START Data to examine

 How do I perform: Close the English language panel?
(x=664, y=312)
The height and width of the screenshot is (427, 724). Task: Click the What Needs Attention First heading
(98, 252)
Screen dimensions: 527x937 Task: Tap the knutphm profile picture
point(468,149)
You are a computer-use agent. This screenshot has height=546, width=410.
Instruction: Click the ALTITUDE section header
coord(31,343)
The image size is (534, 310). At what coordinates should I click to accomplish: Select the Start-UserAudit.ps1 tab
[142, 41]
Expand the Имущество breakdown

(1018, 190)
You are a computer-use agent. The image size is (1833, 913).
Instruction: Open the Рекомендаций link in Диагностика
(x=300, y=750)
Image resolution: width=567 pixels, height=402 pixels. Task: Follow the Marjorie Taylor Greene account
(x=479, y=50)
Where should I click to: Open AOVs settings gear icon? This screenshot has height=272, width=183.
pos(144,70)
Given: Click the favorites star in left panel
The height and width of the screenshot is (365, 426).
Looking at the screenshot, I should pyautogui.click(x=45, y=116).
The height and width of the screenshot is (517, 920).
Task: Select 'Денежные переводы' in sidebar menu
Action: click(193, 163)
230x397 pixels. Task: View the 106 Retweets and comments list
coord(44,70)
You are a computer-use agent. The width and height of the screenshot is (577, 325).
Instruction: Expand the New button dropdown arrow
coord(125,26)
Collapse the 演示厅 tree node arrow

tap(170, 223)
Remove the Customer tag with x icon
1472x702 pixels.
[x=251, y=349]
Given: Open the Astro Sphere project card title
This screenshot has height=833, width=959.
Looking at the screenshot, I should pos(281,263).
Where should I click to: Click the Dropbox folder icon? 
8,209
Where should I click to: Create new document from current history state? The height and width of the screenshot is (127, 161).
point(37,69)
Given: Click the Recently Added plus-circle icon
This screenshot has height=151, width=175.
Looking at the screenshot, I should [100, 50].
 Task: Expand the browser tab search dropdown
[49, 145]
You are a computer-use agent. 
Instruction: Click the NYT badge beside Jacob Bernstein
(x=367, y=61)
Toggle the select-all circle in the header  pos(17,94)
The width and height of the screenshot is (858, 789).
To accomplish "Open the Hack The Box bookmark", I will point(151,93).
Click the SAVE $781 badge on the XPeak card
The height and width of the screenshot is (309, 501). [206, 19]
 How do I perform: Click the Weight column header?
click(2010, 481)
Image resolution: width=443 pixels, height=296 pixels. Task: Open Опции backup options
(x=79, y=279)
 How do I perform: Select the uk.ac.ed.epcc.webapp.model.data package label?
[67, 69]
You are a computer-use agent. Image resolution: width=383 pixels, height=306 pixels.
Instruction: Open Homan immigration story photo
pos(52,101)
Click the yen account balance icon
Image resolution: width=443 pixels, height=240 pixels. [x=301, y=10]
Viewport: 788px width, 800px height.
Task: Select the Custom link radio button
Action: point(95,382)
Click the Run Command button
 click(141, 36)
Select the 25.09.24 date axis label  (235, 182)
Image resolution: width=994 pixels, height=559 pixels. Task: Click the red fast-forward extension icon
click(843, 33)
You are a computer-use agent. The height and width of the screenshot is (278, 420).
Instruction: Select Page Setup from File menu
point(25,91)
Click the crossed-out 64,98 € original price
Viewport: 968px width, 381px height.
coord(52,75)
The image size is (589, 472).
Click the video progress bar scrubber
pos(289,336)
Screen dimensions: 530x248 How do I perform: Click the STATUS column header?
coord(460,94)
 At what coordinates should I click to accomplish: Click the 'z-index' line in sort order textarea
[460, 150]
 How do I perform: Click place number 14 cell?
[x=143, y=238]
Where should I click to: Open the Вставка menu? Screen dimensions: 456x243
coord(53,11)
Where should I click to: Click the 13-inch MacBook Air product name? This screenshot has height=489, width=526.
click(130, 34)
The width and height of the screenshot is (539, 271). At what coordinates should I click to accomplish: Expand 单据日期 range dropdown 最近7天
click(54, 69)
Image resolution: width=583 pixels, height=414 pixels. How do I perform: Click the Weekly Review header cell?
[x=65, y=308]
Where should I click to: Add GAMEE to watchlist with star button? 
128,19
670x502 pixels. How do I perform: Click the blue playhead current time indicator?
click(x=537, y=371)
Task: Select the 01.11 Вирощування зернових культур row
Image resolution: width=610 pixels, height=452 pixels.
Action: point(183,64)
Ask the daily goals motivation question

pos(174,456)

END Data to examine

Exercise directions:
Above are the records; retype every one exactly.

Output:
 How do I perform: Close the English language panel?
(x=664, y=312)
The height and width of the screenshot is (427, 724). Task: Click the What Needs Attention First heading
(98, 252)
Screen dimensions: 527x937 Task: Tap the knutphm profile picture
point(468,149)
You are a computer-use agent. This screenshot has height=546, width=410.
Instruction: Click the ALTITUDE section header
coord(31,343)
The image size is (534, 310). At what coordinates should I click to accomplish: Select the Start-UserAudit.ps1 tab
[142, 41]
Expand the Имущество breakdown

(1018, 190)
You are a computer-use agent. The image size is (1833, 913).
Instruction: Open the Рекомендаций link in Диагностика
(x=300, y=750)
Image resolution: width=567 pixels, height=402 pixels. Task: Follow the Marjorie Taylor Greene account
(x=479, y=50)
Where should I click to: Open AOVs settings gear icon? This screenshot has height=272, width=183.
pos(144,70)
Given: Click the favorites star in left panel
The height and width of the screenshot is (365, 426).
Looking at the screenshot, I should pyautogui.click(x=45, y=116).
The height and width of the screenshot is (517, 920).
Task: Select 'Денежные переводы' in sidebar menu
Action: click(193, 163)
230x397 pixels. Task: View the 106 Retweets and comments list
coord(44,70)
You are a computer-use agent. The width and height of the screenshot is (577, 325).
Instruction: Expand the New button dropdown arrow
coord(125,26)
Collapse the 演示厅 tree node arrow

tap(170, 223)
Remove the Customer tag with x icon
1472x702 pixels.
[x=251, y=349]
Given: Open the Astro Sphere project card title
This screenshot has height=833, width=959.
Looking at the screenshot, I should pos(281,263).
Where should I click to: Click the Dropbox folder icon? 
8,209
Where should I click to: Create new document from current history state? The height and width of the screenshot is (127, 161).
point(37,69)
Given: Click the Recently Added plus-circle icon
This screenshot has height=151, width=175.
Looking at the screenshot, I should [100, 50].
 Task: Expand the browser tab search dropdown
[49, 145]
You are a computer-use agent. 
Instruction: Click the NYT badge beside Jacob Bernstein
(x=367, y=61)
Toggle the select-all circle in the header  pos(17,94)
The width and height of the screenshot is (858, 789).
To accomplish "Open the Hack The Box bookmark", I will point(151,93).
Click the SAVE $781 badge on the XPeak card
The height and width of the screenshot is (309, 501). [206, 19]
 How do I perform: Click the Weight column header?
click(2010, 481)
Image resolution: width=443 pixels, height=296 pixels. Task: Open Опции backup options
(x=79, y=279)
 How do I perform: Select the uk.ac.ed.epcc.webapp.model.data package label?
[67, 69]
You are a computer-use agent. Image resolution: width=383 pixels, height=306 pixels.
Instruction: Open Homan immigration story photo
pos(52,101)
Click the yen account balance icon
Image resolution: width=443 pixels, height=240 pixels. [x=301, y=10]
Viewport: 788px width, 800px height.
Task: Select the Custom link radio button
Action: point(95,382)
Click the Run Command button
 click(141, 36)
Select the 25.09.24 date axis label  (235, 182)
Image resolution: width=994 pixels, height=559 pixels. Task: Click the red fast-forward extension icon
click(843, 33)
You are a computer-use agent. The height and width of the screenshot is (278, 420).
Instruction: Select Page Setup from File menu
point(25,91)
Click the crossed-out 64,98 € original price
Viewport: 968px width, 381px height.
coord(52,75)
The image size is (589, 472).
Click the video progress bar scrubber
pos(289,336)
Screen dimensions: 530x248 How do I perform: Click the STATUS column header?
coord(460,94)
 At what coordinates should I click to accomplish: Click the 'z-index' line in sort order textarea
[460, 150]
 How do I perform: Click place number 14 cell?
[x=143, y=238]
Where should I click to: Open the Вставка menu? Screen dimensions: 456x243
coord(53,11)
Where should I click to: Click the 13-inch MacBook Air product name? This screenshot has height=489, width=526.
click(130, 34)
The width and height of the screenshot is (539, 271). At what coordinates should I click to accomplish: Expand 单据日期 range dropdown 最近7天
click(54, 69)
Image resolution: width=583 pixels, height=414 pixels. How do I perform: Click the Weekly Review header cell?
[x=65, y=308]
Where should I click to: Add GAMEE to watchlist with star button? 
128,19
670x502 pixels. How do I perform: Click the blue playhead current time indicator?
click(x=537, y=371)
Task: Select the 01.11 Вирощування зернових культур row
Image resolution: width=610 pixels, height=452 pixels.
Action: point(183,64)
Ask the daily goals motivation question

pos(174,456)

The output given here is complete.